No quiero decir que tengan un vello tosco como el de la barba de los hombres blancos. El vello es tan fino, delicado e incoloro como la pelusa de algodoncillo, pero les cubre los cuerpos cobrizos con un lustre como el de los cuguares de mar, y sirve para el mismo propósito de hacerlas más ágiles en el agua. Cuando una mujer isleña está de pie con la luz del sol detrás de ella, se la ve recortada y orlada de un color dorado brillante. A la luz de la luna el brillo es plateado. Incluso cuando está mucho tiempo fuera del mar, y por tanto seca, tiene un aspecto deliciosamente húmedo y más flexible que las demás mujeres, como si pudiera resbalar fácilmente del abrazo del hombre más fuerte…

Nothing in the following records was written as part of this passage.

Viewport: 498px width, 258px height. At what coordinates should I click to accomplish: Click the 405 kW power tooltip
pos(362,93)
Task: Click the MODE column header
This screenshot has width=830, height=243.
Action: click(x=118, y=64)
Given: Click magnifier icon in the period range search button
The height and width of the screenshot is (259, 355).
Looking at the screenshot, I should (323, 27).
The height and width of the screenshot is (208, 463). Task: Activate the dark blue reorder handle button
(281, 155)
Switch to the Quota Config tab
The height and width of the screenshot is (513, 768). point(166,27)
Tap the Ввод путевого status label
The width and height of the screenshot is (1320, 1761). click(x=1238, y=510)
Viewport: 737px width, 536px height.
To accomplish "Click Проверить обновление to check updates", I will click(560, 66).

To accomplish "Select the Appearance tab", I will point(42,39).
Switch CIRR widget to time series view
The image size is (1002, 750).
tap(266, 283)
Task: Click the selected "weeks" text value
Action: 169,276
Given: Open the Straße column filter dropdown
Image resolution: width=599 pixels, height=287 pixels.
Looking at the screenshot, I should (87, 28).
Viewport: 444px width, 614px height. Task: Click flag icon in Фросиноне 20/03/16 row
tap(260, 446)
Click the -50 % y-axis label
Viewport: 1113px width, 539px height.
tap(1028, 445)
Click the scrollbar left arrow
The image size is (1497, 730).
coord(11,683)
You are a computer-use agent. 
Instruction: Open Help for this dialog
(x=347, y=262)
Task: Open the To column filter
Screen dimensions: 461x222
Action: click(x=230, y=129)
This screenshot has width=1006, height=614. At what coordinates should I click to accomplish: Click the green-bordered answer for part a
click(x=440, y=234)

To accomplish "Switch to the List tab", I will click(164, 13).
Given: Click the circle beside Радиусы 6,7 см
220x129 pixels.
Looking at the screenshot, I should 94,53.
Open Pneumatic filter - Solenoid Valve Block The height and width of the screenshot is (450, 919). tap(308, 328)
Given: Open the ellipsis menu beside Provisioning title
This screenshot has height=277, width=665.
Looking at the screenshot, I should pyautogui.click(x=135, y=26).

Lo que me trae de nuevo al tema que me había ocupado en primer plano durante todo este tiempo. Ya he mencionado las muchas generaciones de mujeres buceadoras. Pero ¿cómo engendraba una generación a la siguiente?
La respuesta es tan simple que resulta ridícula, vulgar e incluso en cierto modo repugnante. Sin embargo, no logré reunir el valor suficiente para formular esa pregunta hasta la noche de mi séptimo día en las islas, día en el cual la vieja Kurú había decretado que yo tenía que partir a la mañana siguiente.